• _PROBLEM DESCRIPTION_: Output the full listing verbatim.
··· MATERIAL SHOWN ···
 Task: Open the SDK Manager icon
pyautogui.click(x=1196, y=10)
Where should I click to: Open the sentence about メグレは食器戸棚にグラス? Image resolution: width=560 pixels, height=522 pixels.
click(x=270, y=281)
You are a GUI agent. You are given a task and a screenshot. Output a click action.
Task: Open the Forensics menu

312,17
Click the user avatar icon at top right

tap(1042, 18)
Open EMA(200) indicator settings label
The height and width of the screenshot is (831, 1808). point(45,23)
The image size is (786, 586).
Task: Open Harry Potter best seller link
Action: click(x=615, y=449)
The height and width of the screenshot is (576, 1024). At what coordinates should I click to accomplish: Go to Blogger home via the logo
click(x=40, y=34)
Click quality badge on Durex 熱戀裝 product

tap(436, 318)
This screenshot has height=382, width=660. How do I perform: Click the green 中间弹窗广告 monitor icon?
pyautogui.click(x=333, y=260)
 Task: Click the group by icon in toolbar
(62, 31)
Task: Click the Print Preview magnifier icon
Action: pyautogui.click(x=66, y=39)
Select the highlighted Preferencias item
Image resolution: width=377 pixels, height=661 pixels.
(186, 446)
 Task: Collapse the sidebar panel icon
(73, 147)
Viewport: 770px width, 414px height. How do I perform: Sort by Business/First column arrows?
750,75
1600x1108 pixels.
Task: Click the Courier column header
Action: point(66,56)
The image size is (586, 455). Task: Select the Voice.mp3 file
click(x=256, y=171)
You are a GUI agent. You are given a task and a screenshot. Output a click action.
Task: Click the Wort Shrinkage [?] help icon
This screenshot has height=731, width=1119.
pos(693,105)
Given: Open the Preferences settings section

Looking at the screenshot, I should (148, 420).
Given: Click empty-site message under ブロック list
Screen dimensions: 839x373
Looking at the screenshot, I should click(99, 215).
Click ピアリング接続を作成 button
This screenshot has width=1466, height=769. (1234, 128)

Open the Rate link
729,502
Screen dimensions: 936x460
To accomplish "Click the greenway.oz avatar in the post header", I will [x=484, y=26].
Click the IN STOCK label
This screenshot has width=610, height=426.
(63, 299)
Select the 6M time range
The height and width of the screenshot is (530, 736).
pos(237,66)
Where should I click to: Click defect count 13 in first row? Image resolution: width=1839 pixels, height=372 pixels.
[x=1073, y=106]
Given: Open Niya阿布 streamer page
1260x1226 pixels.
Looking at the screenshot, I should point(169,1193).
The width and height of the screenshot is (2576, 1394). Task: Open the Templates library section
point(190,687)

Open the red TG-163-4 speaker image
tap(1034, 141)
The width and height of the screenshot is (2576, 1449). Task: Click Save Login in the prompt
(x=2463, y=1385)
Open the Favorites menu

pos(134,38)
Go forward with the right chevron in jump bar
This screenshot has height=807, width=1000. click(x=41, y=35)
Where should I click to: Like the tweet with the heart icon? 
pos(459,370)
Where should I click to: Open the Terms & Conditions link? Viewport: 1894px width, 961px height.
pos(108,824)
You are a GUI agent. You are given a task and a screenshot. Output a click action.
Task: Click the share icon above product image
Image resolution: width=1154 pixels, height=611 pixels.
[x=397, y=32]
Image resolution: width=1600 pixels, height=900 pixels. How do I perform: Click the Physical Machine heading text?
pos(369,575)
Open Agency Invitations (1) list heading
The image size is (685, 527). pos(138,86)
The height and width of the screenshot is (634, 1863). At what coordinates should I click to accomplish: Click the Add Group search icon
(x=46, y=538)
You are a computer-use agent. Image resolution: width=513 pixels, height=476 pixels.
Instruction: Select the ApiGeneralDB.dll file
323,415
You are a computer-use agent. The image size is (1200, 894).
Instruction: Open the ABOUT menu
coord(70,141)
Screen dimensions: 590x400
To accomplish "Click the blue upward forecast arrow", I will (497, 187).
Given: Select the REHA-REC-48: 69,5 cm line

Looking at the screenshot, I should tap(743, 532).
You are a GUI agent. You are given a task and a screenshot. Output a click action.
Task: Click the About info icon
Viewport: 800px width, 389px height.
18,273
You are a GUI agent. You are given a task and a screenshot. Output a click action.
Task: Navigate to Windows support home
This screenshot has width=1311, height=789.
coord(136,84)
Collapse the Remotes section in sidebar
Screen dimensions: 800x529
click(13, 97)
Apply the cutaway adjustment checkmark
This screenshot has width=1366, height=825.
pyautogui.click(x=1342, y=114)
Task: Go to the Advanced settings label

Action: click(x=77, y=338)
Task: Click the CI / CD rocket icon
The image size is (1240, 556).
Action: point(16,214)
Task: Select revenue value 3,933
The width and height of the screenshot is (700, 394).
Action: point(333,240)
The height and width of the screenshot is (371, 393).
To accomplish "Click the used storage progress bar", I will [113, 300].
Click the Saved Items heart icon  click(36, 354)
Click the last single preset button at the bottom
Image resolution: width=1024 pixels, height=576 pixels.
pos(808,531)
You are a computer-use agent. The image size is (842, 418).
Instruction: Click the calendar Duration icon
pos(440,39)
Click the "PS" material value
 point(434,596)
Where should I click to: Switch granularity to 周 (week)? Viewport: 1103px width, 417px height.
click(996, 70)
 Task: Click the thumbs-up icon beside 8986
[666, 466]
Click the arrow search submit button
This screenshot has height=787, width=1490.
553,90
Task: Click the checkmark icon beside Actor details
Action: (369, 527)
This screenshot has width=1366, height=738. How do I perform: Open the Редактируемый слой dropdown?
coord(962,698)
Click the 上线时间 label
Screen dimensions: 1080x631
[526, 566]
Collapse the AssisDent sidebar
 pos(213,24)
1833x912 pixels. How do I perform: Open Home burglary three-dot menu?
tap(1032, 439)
···
• _ANSWER SECTION_:
 Task: Open the SDK Manager icon
pyautogui.click(x=1196, y=10)
Where should I click to: Open the sentence about メグレは食器戸棚にグラス? Image resolution: width=560 pixels, height=522 pixels.
click(x=270, y=281)
You are a GUI agent. You are given a task and a screenshot. Output a click action.
Task: Open the Forensics menu

312,17
Click the user avatar icon at top right

tap(1042, 18)
Open EMA(200) indicator settings label
The height and width of the screenshot is (831, 1808). point(45,23)
The image size is (786, 586).
Task: Open Harry Potter best seller link
Action: click(x=615, y=449)
The height and width of the screenshot is (576, 1024). At what coordinates should I click to accomplish: Go to Blogger home via the logo
click(x=40, y=34)
Click quality badge on Durex 熱戀裝 product

tap(436, 318)
This screenshot has height=382, width=660. How do I perform: Click the green 中间弹窗广告 monitor icon?
pyautogui.click(x=333, y=260)
 Task: Click the group by icon in toolbar
(62, 31)
Task: Click the Print Preview magnifier icon
Action: pyautogui.click(x=66, y=39)
Select the highlighted Preferencias item
Image resolution: width=377 pixels, height=661 pixels.
(186, 446)
 Task: Collapse the sidebar panel icon
(73, 147)
Viewport: 770px width, 414px height. How do I perform: Sort by Business/First column arrows?
750,75
1600x1108 pixels.
Task: Click the Courier column header
Action: point(66,56)
The image size is (586, 455). Task: Select the Voice.mp3 file
click(x=256, y=171)
You are a GUI agent. You are given a task and a screenshot. Output a click action.
Task: Click the Wort Shrinkage [?] help icon
This screenshot has height=731, width=1119.
pos(693,105)
Given: Open the Preferences settings section

Looking at the screenshot, I should (148, 420).
Given: Click empty-site message under ブロック list
Screen dimensions: 839x373
Looking at the screenshot, I should click(99, 215).
Click ピアリング接続を作成 button
This screenshot has width=1466, height=769. (1234, 128)

Open the Rate link
729,502
Screen dimensions: 936x460
To accomplish "Click the greenway.oz avatar in the post header", I will [x=484, y=26].
Click the IN STOCK label
This screenshot has width=610, height=426.
(63, 299)
Select the 6M time range
The height and width of the screenshot is (530, 736).
pos(237,66)
Where should I click to: Click defect count 13 in first row? Image resolution: width=1839 pixels, height=372 pixels.
[x=1073, y=106]
Given: Open Niya阿布 streamer page
1260x1226 pixels.
Looking at the screenshot, I should point(169,1193).
The width and height of the screenshot is (2576, 1394). Task: Open the Templates library section
point(190,687)

Open the red TG-163-4 speaker image
tap(1034, 141)
The width and height of the screenshot is (2576, 1449). Task: Click Save Login in the prompt
(x=2463, y=1385)
Open the Favorites menu

pos(134,38)
Go forward with the right chevron in jump bar
This screenshot has height=807, width=1000. click(x=41, y=35)
Where should I click to: Like the tweet with the heart icon? 
pos(459,370)
Where should I click to: Open the Terms & Conditions link? Viewport: 1894px width, 961px height.
pos(108,824)
You are a GUI agent. You are given a task and a screenshot. Output a click action.
Task: Click the share icon above product image
Image resolution: width=1154 pixels, height=611 pixels.
[x=397, y=32]
Image resolution: width=1600 pixels, height=900 pixels. How do I perform: Click the Physical Machine heading text?
pos(369,575)
Open Agency Invitations (1) list heading
The image size is (685, 527). pos(138,86)
The height and width of the screenshot is (634, 1863). At what coordinates should I click to accomplish: Click the Add Group search icon
(x=46, y=538)
You are a computer-use agent. Image resolution: width=513 pixels, height=476 pixels.
Instruction: Select the ApiGeneralDB.dll file
323,415
You are a computer-use agent. The image size is (1200, 894).
Instruction: Open the ABOUT menu
coord(70,141)
Screen dimensions: 590x400
To accomplish "Click the blue upward forecast arrow", I will (497, 187).
Given: Select the REHA-REC-48: 69,5 cm line

Looking at the screenshot, I should tap(743, 532).
You are a GUI agent. You are given a task and a screenshot. Output a click action.
Task: Click the About info icon
Viewport: 800px width, 389px height.
18,273
You are a GUI agent. You are given a task and a screenshot. Output a click action.
Task: Navigate to Windows support home
This screenshot has width=1311, height=789.
coord(136,84)
Collapse the Remotes section in sidebar
Screen dimensions: 800x529
click(13, 97)
Apply the cutaway adjustment checkmark
This screenshot has width=1366, height=825.
pyautogui.click(x=1342, y=114)
Task: Go to the Advanced settings label

Action: click(x=77, y=338)
Task: Click the CI / CD rocket icon
The image size is (1240, 556).
Action: point(16,214)
Task: Select revenue value 3,933
The width and height of the screenshot is (700, 394).
Action: point(333,240)
The height and width of the screenshot is (371, 393).
To accomplish "Click the used storage progress bar", I will [113, 300].
Click the Saved Items heart icon  click(36, 354)
Click the last single preset button at the bottom
Image resolution: width=1024 pixels, height=576 pixels.
pos(808,531)
You are a computer-use agent. The image size is (842, 418).
Instruction: Click the calendar Duration icon
pos(440,39)
Click the "PS" material value
 point(434,596)
Where should I click to: Switch granularity to 周 (week)? Viewport: 1103px width, 417px height.
click(996, 70)
 Task: Click the thumbs-up icon beside 8986
[666, 466]
Click the arrow search submit button
This screenshot has height=787, width=1490.
553,90
Task: Click the checkmark icon beside Actor details
Action: (369, 527)
This screenshot has width=1366, height=738. How do I perform: Open the Редактируемый слой dropdown?
coord(962,698)
Click the 上线时间 label
Screen dimensions: 1080x631
[526, 566]
Collapse the AssisDent sidebar
 pos(213,24)
1833x912 pixels. How do I perform: Open Home burglary three-dot menu?
tap(1032, 439)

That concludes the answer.